Sixth, I came to terms with my femininity (I have a lot of feminine and masculine qualities, and one of the reasons I started getting paranoid was that so many have assumed I'm bi). Remember, "masculine" and "feminine" are cultural, not sexual or genetic. With the exclusion of obvious things like childbirth and building muscle mass, we're physically and emotionally very similar. I'm allowed to be however feminine I am. ######, there's "metrosexual" people out there who act completely gay but still come home to women. Femininity doesn't determine my sexuality.
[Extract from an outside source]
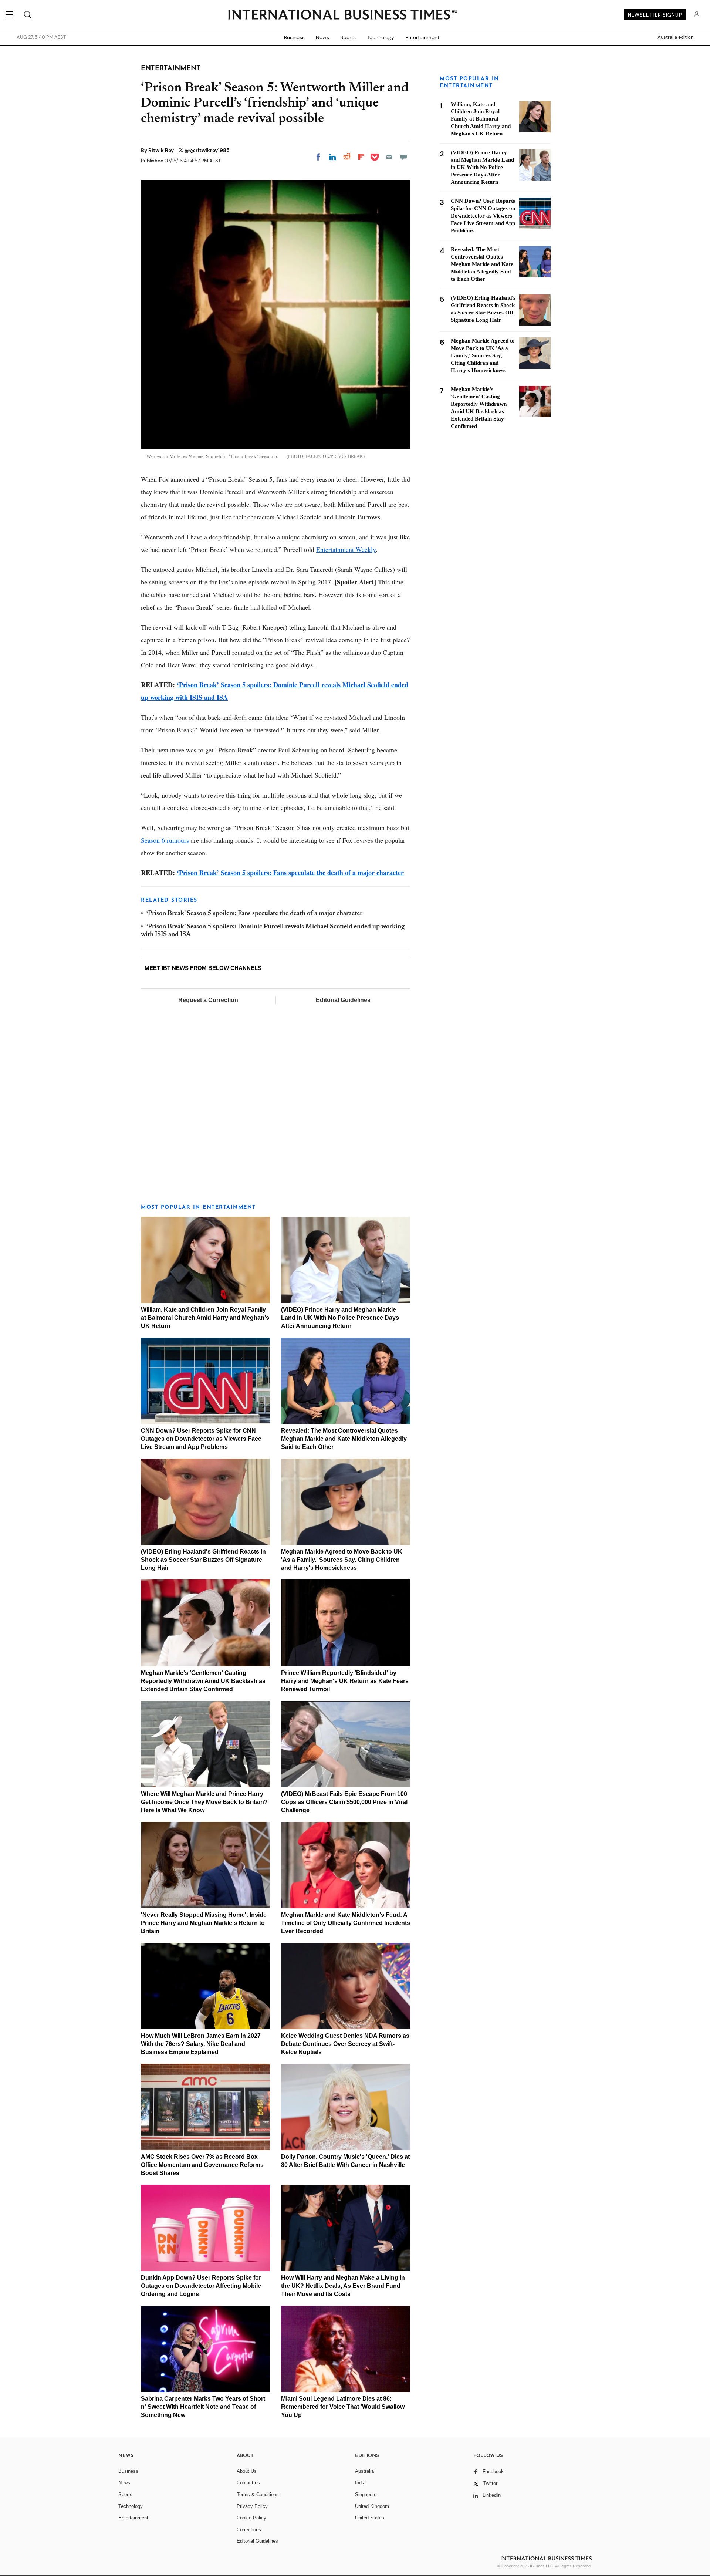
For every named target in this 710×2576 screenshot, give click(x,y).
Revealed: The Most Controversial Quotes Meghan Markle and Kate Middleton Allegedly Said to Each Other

Seventh, I worked out other stressors in my life. Once I calmed down on this area, I started dealing with some other issues I've been having with work and school. Once I'd worked through those things, my own emotions came through more clearly -- and it was apparent that the reason I wasn't feeling super attracted to women lately had nothing to do with being attracted to men (I wasn't). I was just distracted -- and that's okay! Also, after calming down, I had sex with a girl who I care about and really enjoyed the experience -- since I'd stopped worrying about whether or not I was enjoying it -- and had it confirmed that I am, yes, straight. But that can't come if you're freaked out about it. Attraction is an _emotion_, not a thought. If you're clogging up your emotion with worry while trying to capture it analytically, you can't see what's there -- whatever it is.
Eighth, I had a blunt conversation with this girl about the sexual paranoia. I said, "I think I'm straight." She said, "Yeah, I think you're straight too." It was such a relief just to hear it from someone else. I needed it just to calm my nerves, I think! But people are more understanding, open, and on the same page as you than you realize they are. If you're looking for reassurance, try to find people you can turn to.
Anyway, I feel really good about where I'm at with all of this. I hope some of these ideas and factoids help!